Agile Property Chairman Chen Zhuolin has been in custody since late September
The owners of real estate developer Agile Property announced this week that they are offering their company $200 million in loans in a bid to refinance the struggling firm after scuttling a planned rights issue.
Guangzhou-based Agile has seen its stock plummet as much as 31 percent this week after it revealed that its chairman and president, Chen Zhuolin, was taken into custody by authorities last month. The rights issue, which had aimed to raise $360 million, was intended to help pay down Agile’s $980 million in debt obligations coming due this quarter. The developer has another $1.2 billion in debt to repay during the first half of 2015.
The proposed shareholder loans by the family of Chen Zhuolin were revealed during a Monday call with analysts held by Sam Cheung, Agile’s chief financial officer. During the talk with the finance firms, Cheung said that Agile is also negotiating with HSBC Holdings, Standard Chartered, Hang Seng Bank and other banks about rolling over the developer’s loans.
Analysts Skeptical About Agile’s Finances
While analysts that Mingtiandi spoke with see a debt rollover as likely, the refinancing will not be cheap for Agile. Following Chen’s arrest and the cancellation of the rights issue, Standard & Poor’s put Agile on a negative credit watch, and Moody’s downgraded Agile’s corporate credit rating to Ba3 from Ba2, citing higher refinancing risks.
Following the analyst call, JP Morgan analyst Ryan Li sent a note to clients calling into question Agile’s plan to revise its sales through discounting and other strategies, saying that “…we are now more skeptical on Agile’s ability to sustain its flexible pricing strategy, and hence we revised down our 2014 contracted sales estimates earlier today to Rmb38.1 bn (from Rmb42.5 bn).”

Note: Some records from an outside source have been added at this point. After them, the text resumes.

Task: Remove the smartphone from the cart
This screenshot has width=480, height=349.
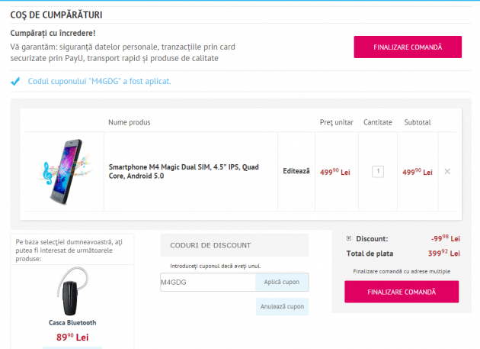Action: [x=447, y=171]
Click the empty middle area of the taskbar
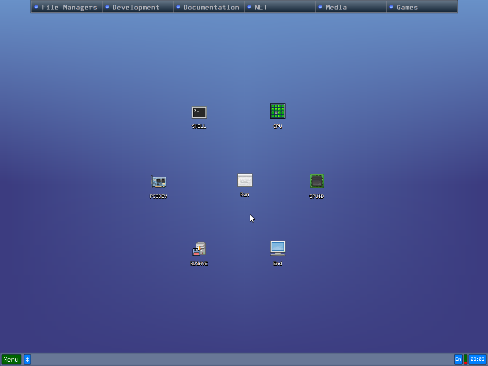488x366 pixels. 238,359
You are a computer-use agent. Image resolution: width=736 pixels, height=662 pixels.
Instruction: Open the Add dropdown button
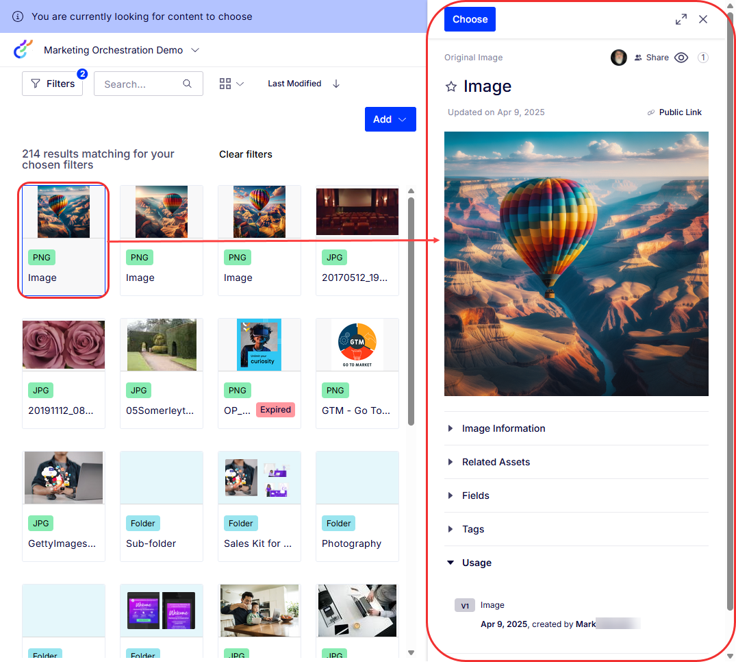[390, 119]
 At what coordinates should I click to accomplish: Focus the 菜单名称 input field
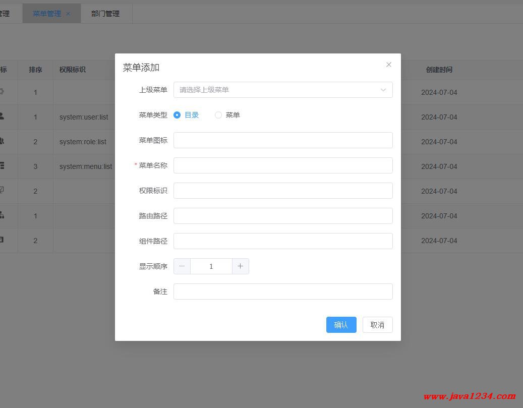[x=282, y=165]
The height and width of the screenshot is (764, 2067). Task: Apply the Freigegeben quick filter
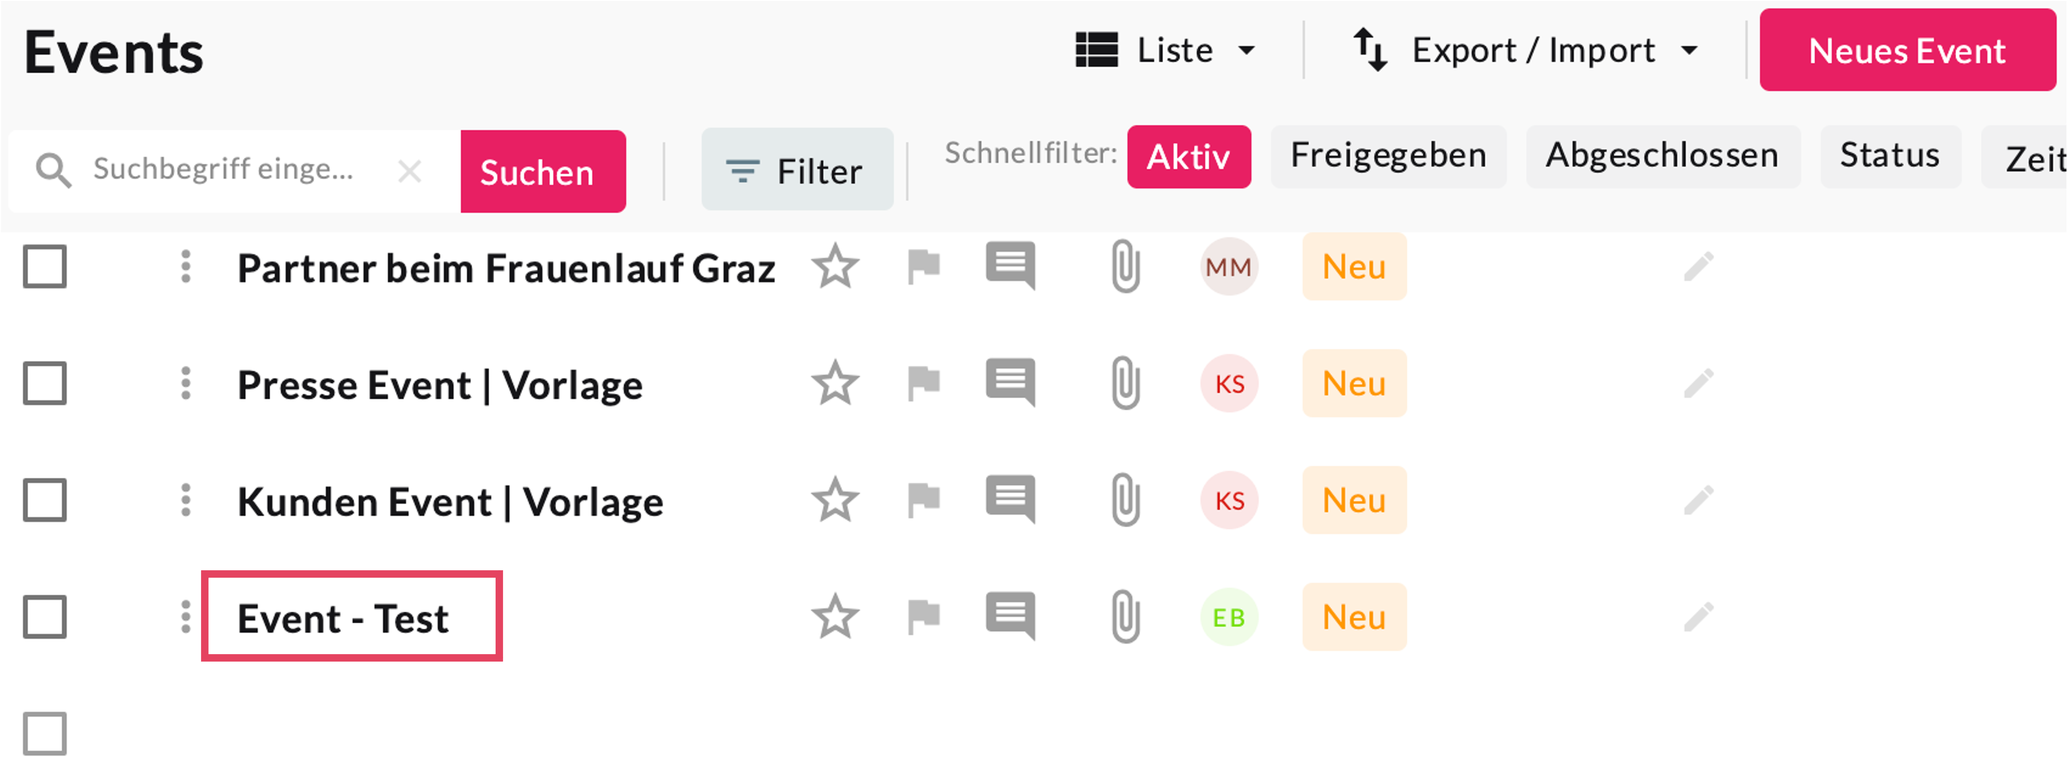pos(1387,156)
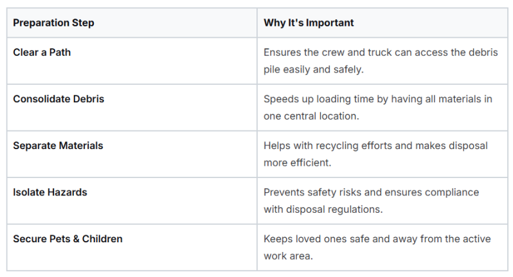This screenshot has height=277, width=513.
Task: Click text 'more efficient.'
Action: tap(298, 163)
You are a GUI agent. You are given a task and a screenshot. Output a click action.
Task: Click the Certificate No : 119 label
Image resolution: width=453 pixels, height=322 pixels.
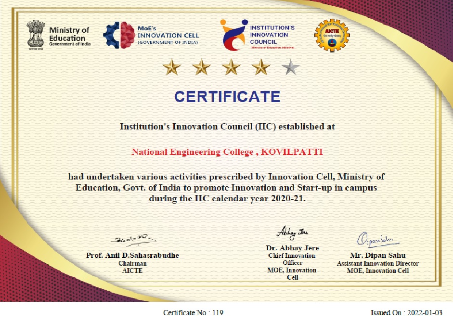pos(194,312)
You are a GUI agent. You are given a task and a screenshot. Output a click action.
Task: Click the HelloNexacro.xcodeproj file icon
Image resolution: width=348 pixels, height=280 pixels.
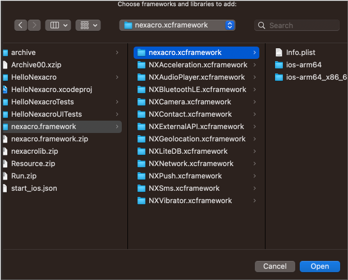pyautogui.click(x=5, y=89)
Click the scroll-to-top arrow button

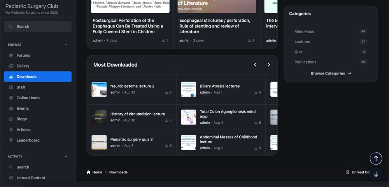coord(376,159)
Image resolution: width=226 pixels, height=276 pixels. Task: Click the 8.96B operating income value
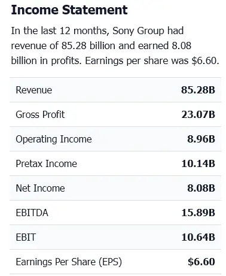[201, 139]
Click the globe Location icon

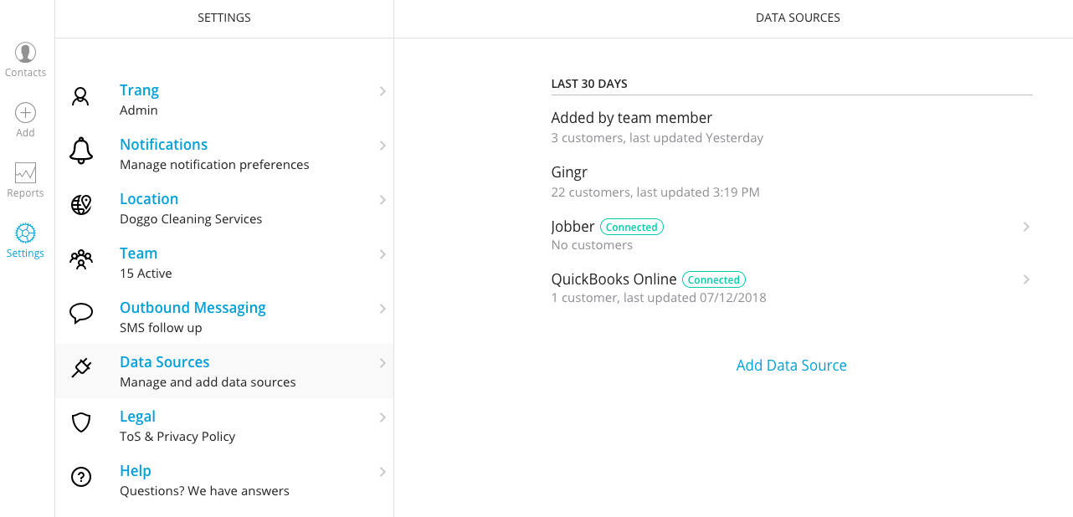pyautogui.click(x=81, y=205)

The bank also said that it was downgrading its advice on Agile’s stock to Underweight from Neutral, with a HK$4.0 per share price target for June 2015. Li said that the bank expects equityholders to lose confidence in the company until its near-term refinancing risk is resolved.

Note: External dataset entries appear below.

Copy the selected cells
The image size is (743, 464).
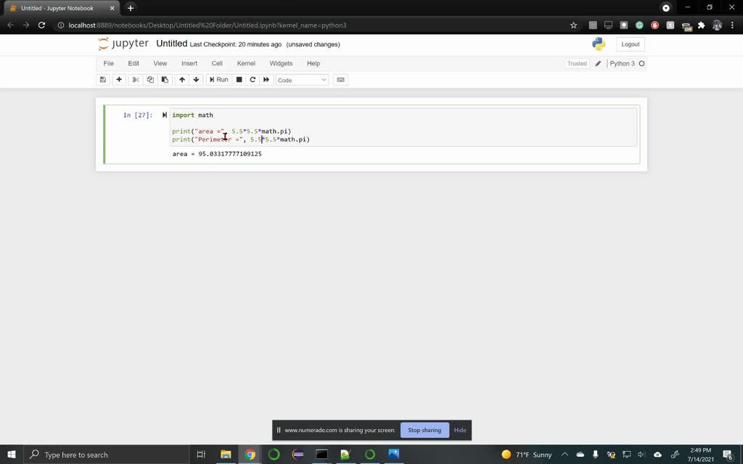tap(150, 80)
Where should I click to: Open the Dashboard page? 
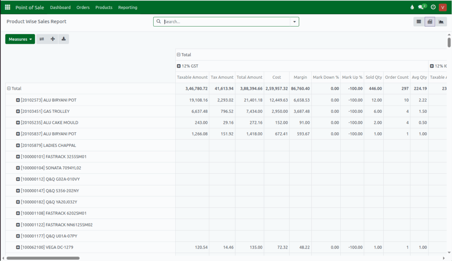[x=60, y=7]
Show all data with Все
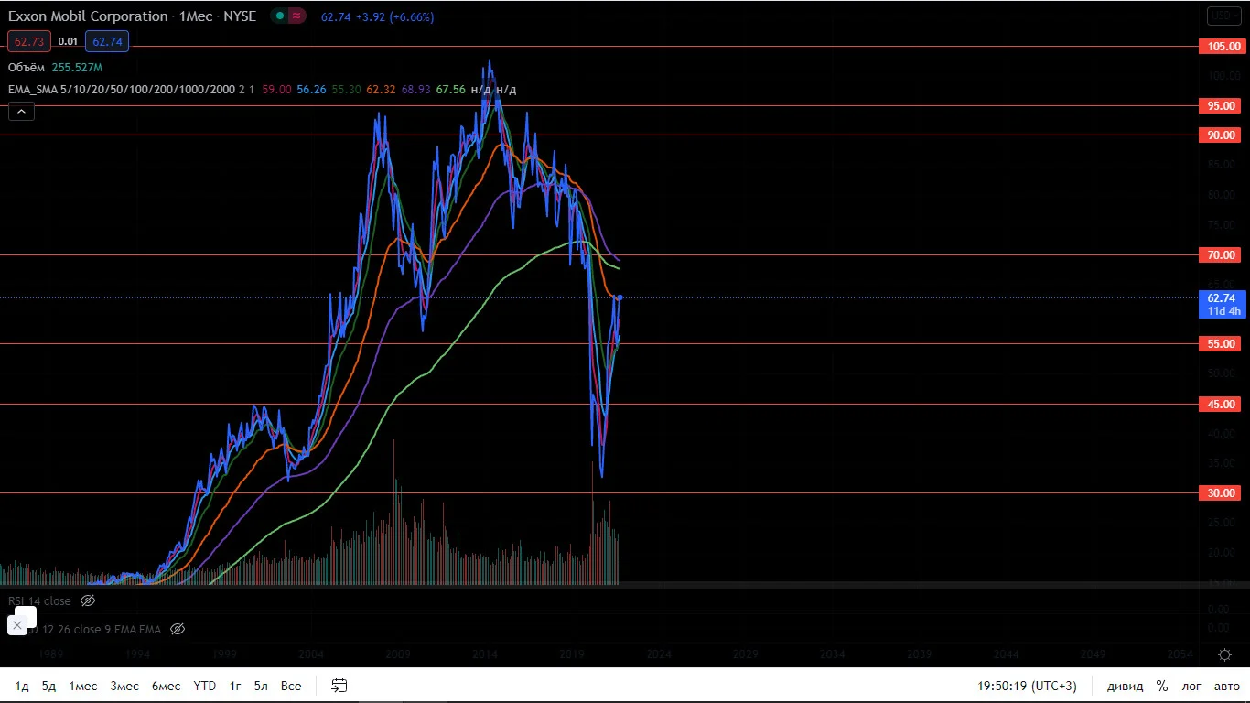The height and width of the screenshot is (703, 1250). 291,686
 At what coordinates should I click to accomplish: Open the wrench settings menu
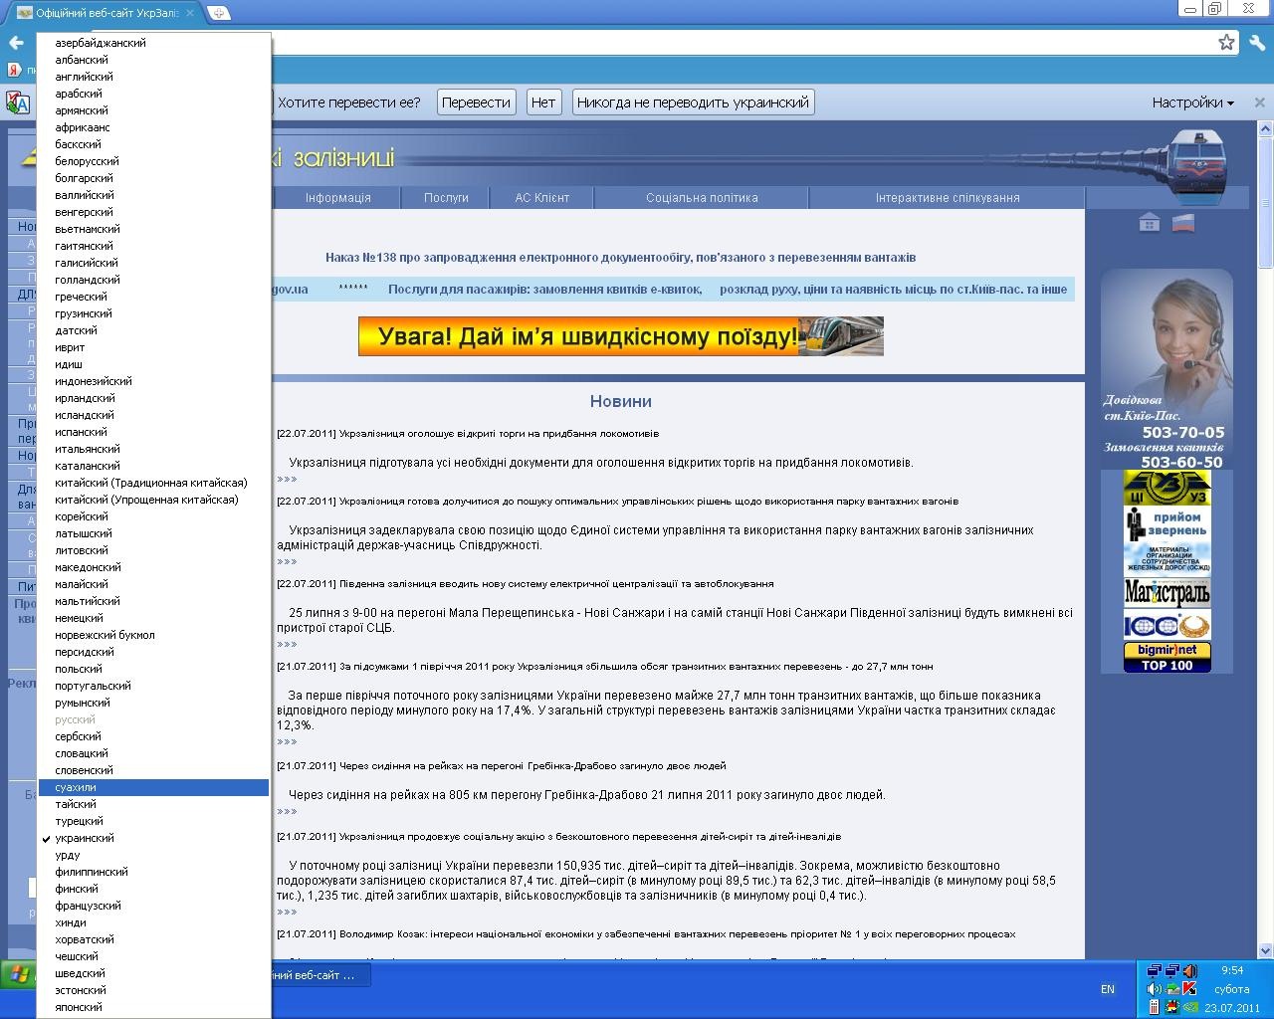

Refinancing Plan on the Way
The proposed shareholder bailout should be manageable for Agile’s owners, according to public estimates of their assets. Chen’s family fortune was listed as totalling $3.2 billion in 2014 according to the Hurun Rich List, ranking them 51st among China’s wealthiest families. Following Chen’s detention his wife and younger brother were designated as co-acting chairpersons and co-acting presidents by the board.
In the call with analysts Agile said that it would make public a refinancing plan within the week.

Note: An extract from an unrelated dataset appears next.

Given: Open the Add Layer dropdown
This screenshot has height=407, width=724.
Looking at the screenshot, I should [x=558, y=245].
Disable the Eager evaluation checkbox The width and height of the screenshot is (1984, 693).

Markets have so far been unmoved by the promise, however, with its current stock price of HK$4.10 per share being nearly 30 percent lower than the HK$5.83 per share that the stock was trading at before Chen Zhuolin ran into trouble, and the company has lost more than 50 percent of its share value this year.
Chen is the second chairman of a Hong Kong-listed property developer to be detained in a corruption investigation this year after Wong Choihing, chairman of Hong Kong-listed logistics developer Hydoo International Holding was detained sometime in July. Kong Jian Min, chairman of Guangzhou’s KWG Property Holdings has also been accused of graft and corruption related to land sales which benefitted his Hong Kong-listed company.
Some reports in China’s local media have tied Agile to fallen former Politburo member Zhou Yongkang, although the company has dismissed these allegations as unfounded.
The dependence of China’s developers on gaining cheap access to land via government auctions has left the industry rife with opportunities for under the table dealings, despite attempts by Beijing to increase transparency in the land market.